(Data extracted from a collection)
▶

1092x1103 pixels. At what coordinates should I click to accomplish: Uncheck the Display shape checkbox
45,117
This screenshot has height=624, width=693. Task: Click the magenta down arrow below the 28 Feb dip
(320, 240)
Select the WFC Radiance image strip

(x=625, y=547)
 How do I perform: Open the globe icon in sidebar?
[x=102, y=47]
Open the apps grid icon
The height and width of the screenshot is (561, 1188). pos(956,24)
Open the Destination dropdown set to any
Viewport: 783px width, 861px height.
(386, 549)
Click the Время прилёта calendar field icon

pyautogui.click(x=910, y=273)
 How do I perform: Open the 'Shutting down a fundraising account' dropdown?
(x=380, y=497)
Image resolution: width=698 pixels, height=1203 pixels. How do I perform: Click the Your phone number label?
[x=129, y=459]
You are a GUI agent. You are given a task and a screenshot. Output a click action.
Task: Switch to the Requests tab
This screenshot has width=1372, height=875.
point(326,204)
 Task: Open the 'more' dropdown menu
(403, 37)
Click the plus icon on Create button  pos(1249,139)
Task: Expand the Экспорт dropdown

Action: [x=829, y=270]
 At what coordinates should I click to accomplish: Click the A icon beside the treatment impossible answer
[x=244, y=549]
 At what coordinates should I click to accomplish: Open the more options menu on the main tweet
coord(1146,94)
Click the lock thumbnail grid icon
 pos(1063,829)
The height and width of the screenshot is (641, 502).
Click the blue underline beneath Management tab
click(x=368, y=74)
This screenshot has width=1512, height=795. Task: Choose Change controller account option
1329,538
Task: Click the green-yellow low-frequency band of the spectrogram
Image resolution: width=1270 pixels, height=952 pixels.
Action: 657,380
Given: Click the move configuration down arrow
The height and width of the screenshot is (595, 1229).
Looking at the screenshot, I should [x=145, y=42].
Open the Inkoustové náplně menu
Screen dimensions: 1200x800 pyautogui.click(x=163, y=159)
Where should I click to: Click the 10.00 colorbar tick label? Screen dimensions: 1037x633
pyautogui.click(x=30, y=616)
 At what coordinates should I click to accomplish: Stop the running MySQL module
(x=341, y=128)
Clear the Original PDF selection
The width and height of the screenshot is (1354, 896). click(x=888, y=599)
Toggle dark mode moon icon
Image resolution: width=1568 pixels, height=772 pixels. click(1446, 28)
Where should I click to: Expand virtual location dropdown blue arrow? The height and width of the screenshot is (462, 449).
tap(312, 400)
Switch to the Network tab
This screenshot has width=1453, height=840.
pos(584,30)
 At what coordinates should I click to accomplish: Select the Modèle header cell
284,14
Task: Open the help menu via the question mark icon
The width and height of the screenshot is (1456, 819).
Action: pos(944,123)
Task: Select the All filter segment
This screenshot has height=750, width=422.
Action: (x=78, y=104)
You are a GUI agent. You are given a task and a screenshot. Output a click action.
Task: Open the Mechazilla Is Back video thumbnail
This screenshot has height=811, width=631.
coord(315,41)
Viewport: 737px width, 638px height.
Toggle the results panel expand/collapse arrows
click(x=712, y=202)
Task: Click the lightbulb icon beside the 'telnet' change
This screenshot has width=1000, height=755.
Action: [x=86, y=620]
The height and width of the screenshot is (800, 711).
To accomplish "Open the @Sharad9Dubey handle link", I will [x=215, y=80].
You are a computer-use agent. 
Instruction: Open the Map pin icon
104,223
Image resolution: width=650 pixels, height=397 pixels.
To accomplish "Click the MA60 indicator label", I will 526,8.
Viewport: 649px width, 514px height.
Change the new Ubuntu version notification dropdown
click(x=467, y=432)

◀

- Stated goal -
Extract the lines of the listing from the line with "How do I perform: Open the 'Shutting" up to and including the line with "Looking at the", reproducing each one without any change.

- Solution below -
 How do I perform: Open the 'Shutting down a fundraising account' dropdown?
(x=380, y=497)
Image resolution: width=698 pixels, height=1203 pixels. How do I perform: Click the Your phone number label?
[x=129, y=459]
You are a GUI agent. You are given a task and a screenshot. Output a click action.
Task: Switch to the Requests tab
This screenshot has width=1372, height=875.
point(326,204)
 Task: Open the 'more' dropdown menu
(403, 37)
Click the plus icon on Create button  pos(1249,139)
Task: Expand the Экспорт dropdown

Action: [x=829, y=270]
 At what coordinates should I click to accomplish: Click the A icon beside the treatment impossible answer
[x=244, y=549]
 At what coordinates should I click to accomplish: Open the more options menu on the main tweet
coord(1146,94)
Click the lock thumbnail grid icon
 pos(1063,829)
The height and width of the screenshot is (641, 502).
Click the blue underline beneath Management tab
click(x=368, y=74)
This screenshot has width=1512, height=795. Task: Choose Change controller account option
1329,538
Task: Click the green-yellow low-frequency band of the spectrogram
Image resolution: width=1270 pixels, height=952 pixels.
Action: 657,380
Given: Click the move configuration down arrow
The height and width of the screenshot is (595, 1229).
Looking at the screenshot, I should [x=145, y=42].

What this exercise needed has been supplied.